From the outside, the nautilus's stripes make it spectacular-looking enough, but a cross-section of the shell shows that it is a particularly elegant looking spiral shape  – it is a logarithmic spiral, a mathematical function first studied by Sir Isaac Newton. In polar coordinates, this has a very simple formula:

r = keθ

where r is the radius, θ is the angle, k is a constant and e is the base of natural logarithms. The logarithmic spiral has the property of self-similarity. If you make it bigger or smaller, the new curve can be superimposed exactly on the original, although you will need to turn it to get it to match. It has to be said that all spiral-shelled molluscs, including garden snails, have shells based on the logarithmic spiral, but the nautilus is a particularly striking example.

The reason the animal uses such a shape is that it continues to grow as long as there enough food. The bigger it gets, the more food it can catch and the faster it grows, so the shell must grow accordingly. It is constantly expanding the shell, and when there is enough room at the entrance, it moves out of the section it is occupying, seals it off with a dividing wall and lives in the outer part.

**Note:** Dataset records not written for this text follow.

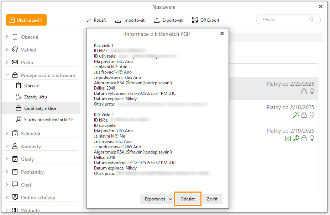Screen dimensions: 330x215
Task: Collapse Podepisování a šifrování section
Action: (7, 75)
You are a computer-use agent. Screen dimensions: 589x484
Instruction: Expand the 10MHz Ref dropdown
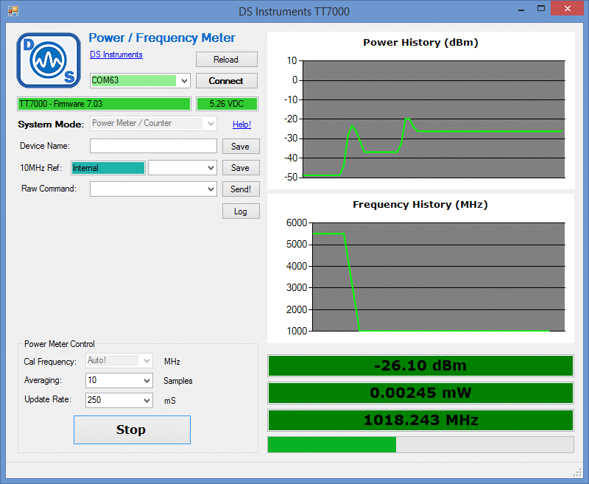pyautogui.click(x=211, y=168)
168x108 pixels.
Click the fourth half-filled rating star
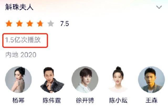point(40,23)
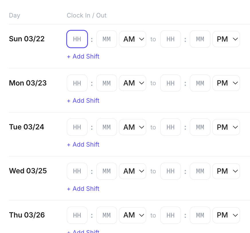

Although it is often said that the spiral of the nautilus shell is a 'golden spiral' based on Φ, the Golden Ratio, this is not true.

The Eye

Most cephalopods, including octopuses, cuttlefish and squids are famous for having eyes which are very similar to those of humans, despite having evolved completely independently. Nautiluses, on the other hand, have eyes which are much simpler.

The pupil in the nautilus eye doesn't just look like a hole, it actually is a hole, and the water in which the creature lives flows in through the hole and fills the eye. There is no lens and no transparent jelly inside the eye. Light is focused onto the retina by the 'pinhole camera' principle: light from one part of the field of view is restricted by the size of the pupil to strike only one part of the retina. But the pupil has to be reasonably big to let enough light in for the nautilus to see, and this means that the image formed is blurred and out of focus. Nautiluses can see rough shapes but would not be able to make out any detail.

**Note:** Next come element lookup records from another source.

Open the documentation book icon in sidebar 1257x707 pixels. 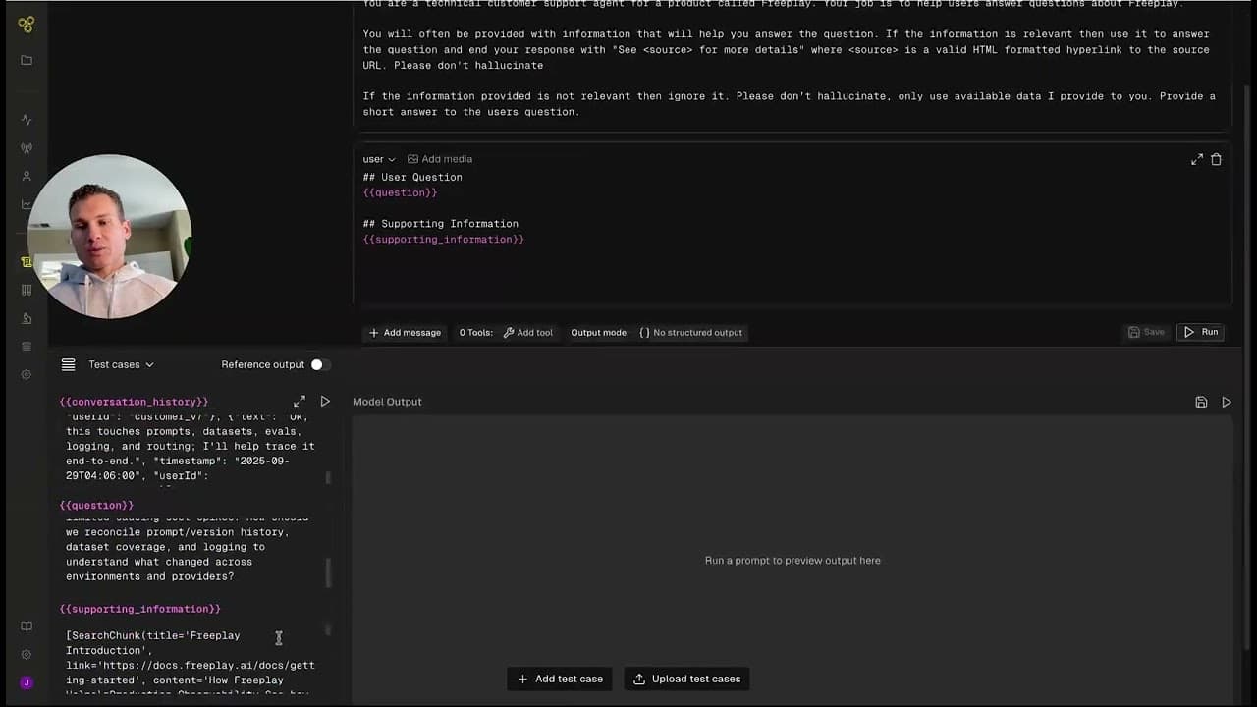point(27,626)
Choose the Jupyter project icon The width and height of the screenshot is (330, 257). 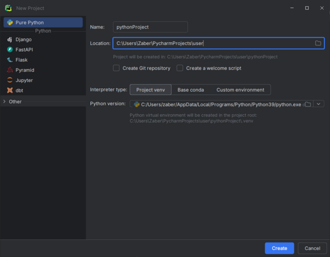click(10, 80)
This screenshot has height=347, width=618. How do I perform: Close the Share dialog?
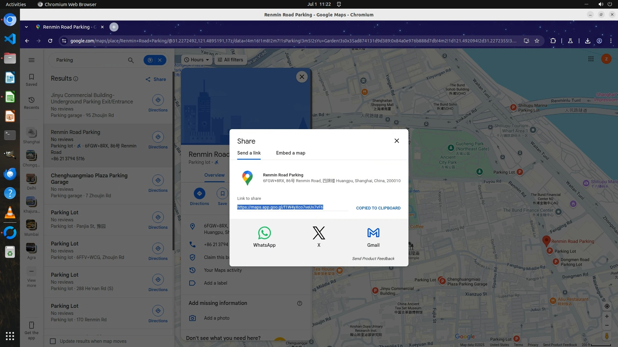[397, 141]
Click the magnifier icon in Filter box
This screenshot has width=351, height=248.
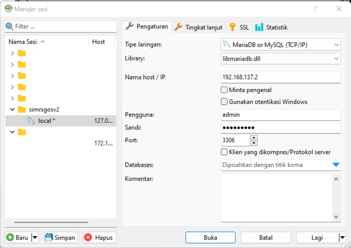(x=10, y=27)
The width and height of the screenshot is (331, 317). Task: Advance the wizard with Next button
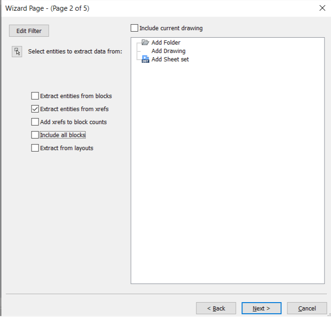point(261,308)
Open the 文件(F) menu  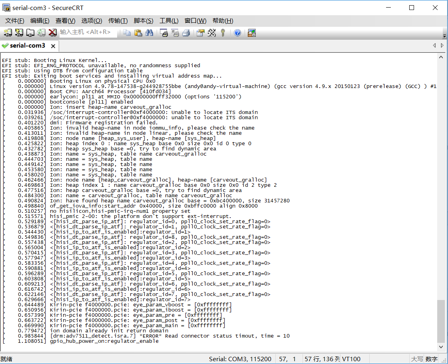tap(14, 21)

The nautilus eye is interesting because it is an intermediate step in the evolution of the advanced eyes of octopuses and humans. The most primitive eyes are just patches of light sensors on the outside of the skin. These can detect light and dark but with no direction. A cavity with the light sensors inside can begin to detect direction. The next stage is the nautilus eye which can detect large shapes but no detail. The final step is the addition of a lens, something that has been done by the other cephalopods to provide clear and detailed vision. Note that at all stages in the development of the advanced eye, the organ is useful to the animal, and the development takes place in small steps. Every step adds to the functionality of the eye, building on what's there already.

The Name 'Nautilus' and Other Nautiluses

The name Nautilus comes from the Greek word 'nautilos' meaning 'sailor'. Originally the name applied to a different creature, the octopus known as the argonaut or paper nautilus. Two of the tentacles of this creature are flattened into a paddle shape, and it was thought in ancient times that the creature raised these into the air as sails to catch the wind, so they were called 'sailors'. The other notable feature of the paper nautilus is that it makes a delicate spiral shell, not to live in but to lay its eggs in. When the first chambered nautiluses were found, it was assumed they were the same type of creature so the name 'nautilus' was transferred to them.

The name 'Nautilus' has also been given to a number of ships and submarines, both real and fictional, over the years, including one of the very first submarines, a model driven by sail when on the surface; the first nuclear-powered submarine; and the incredible submarine belonging to Captain Nemo in Jules Verne's Twenty Thousand Leagues Under the Sea.